Councils 'should become Digital Marketplace suppliers'
Local authorities are being encouraged to share successful digital products and services they develop by making them available on the Digital Marketplace platform.
Speaking at the 2014 Socitm annual conference in Manchester, Will Laing, Crown Commercial Service senior relationship manager, local government, said that councils should become suppliers as well as customers on government digital frameworks.
He said that the move would help local authorities generate more revenue from their intellectual capital, as well as spreading good practice.
“What austerity has meant is that back office functions including procurement are under pressure to become revenue generating.
“But how does something that works well in one authority get known about?
“The Digital Marketplace can become a platform through which local authorities themselves can market cloud hosting, and technology services they have developed.”
Speaking during the same session, CCS senior category lead for technology products said that the Cabinet Office unit has reduced the amount of agreements available to local authorities from 43 to 21 and would reduce that number further.

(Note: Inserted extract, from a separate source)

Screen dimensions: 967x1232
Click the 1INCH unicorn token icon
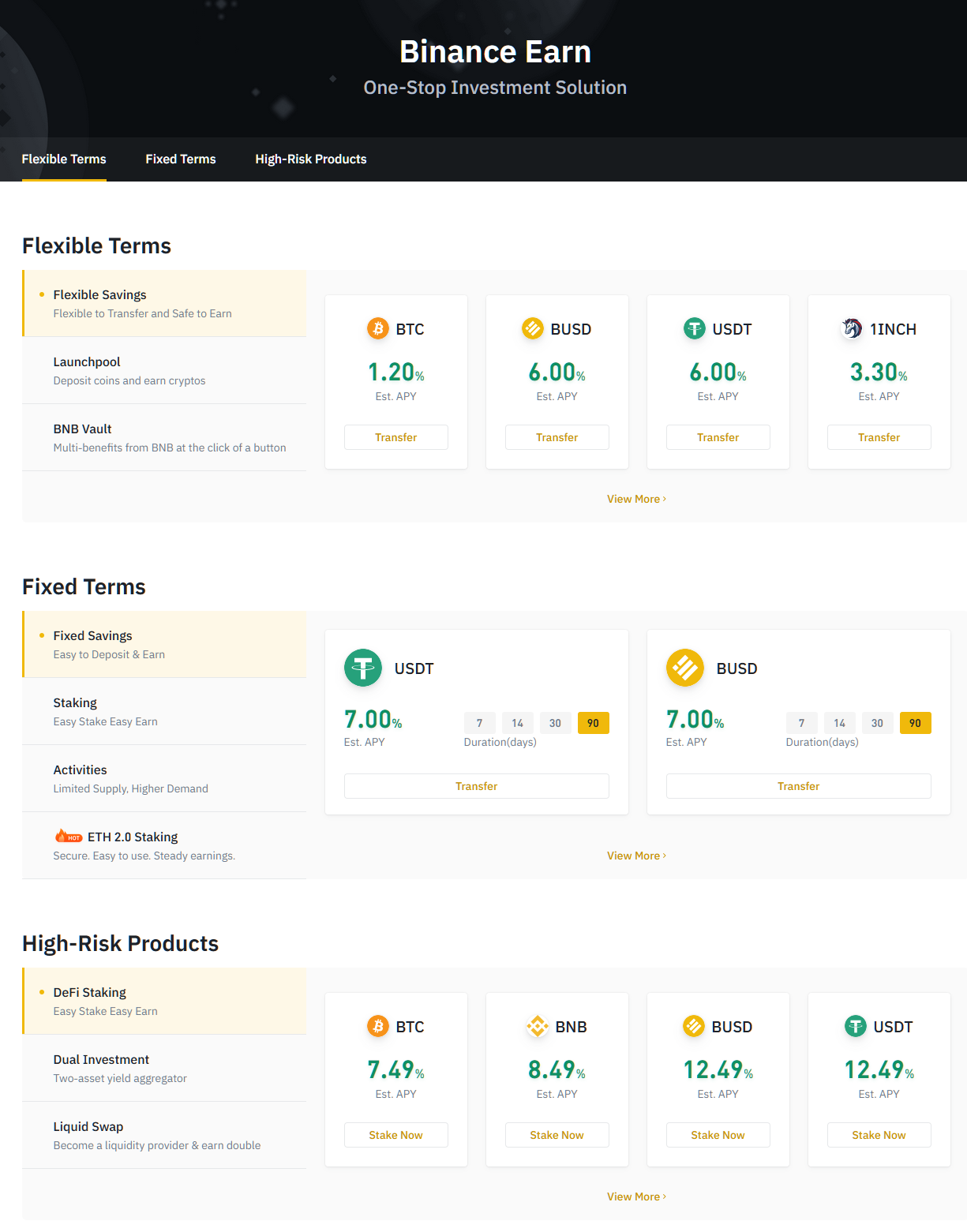[853, 328]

“We want fewer frameworks which are easier to understand,” he said.
Later this year CCS will launch a monthly price guide to give customers a better idea about what they should be paying for products and services procured through frameworks, he said.
Laing said that in many markets, it was rare for there to be more than four or five active suppliers.
“This has led to huge variation in what councils are paying – there is sometimes five or six times variance in support and maintenance costs – contracts can be highly and unnecessarily bespoke, which drives costs up,” he said.
In addition, the Enterprise Application Support Services framework, which launched in August, is aimed at reducing costs for maintenance and support by up to 50%, he said.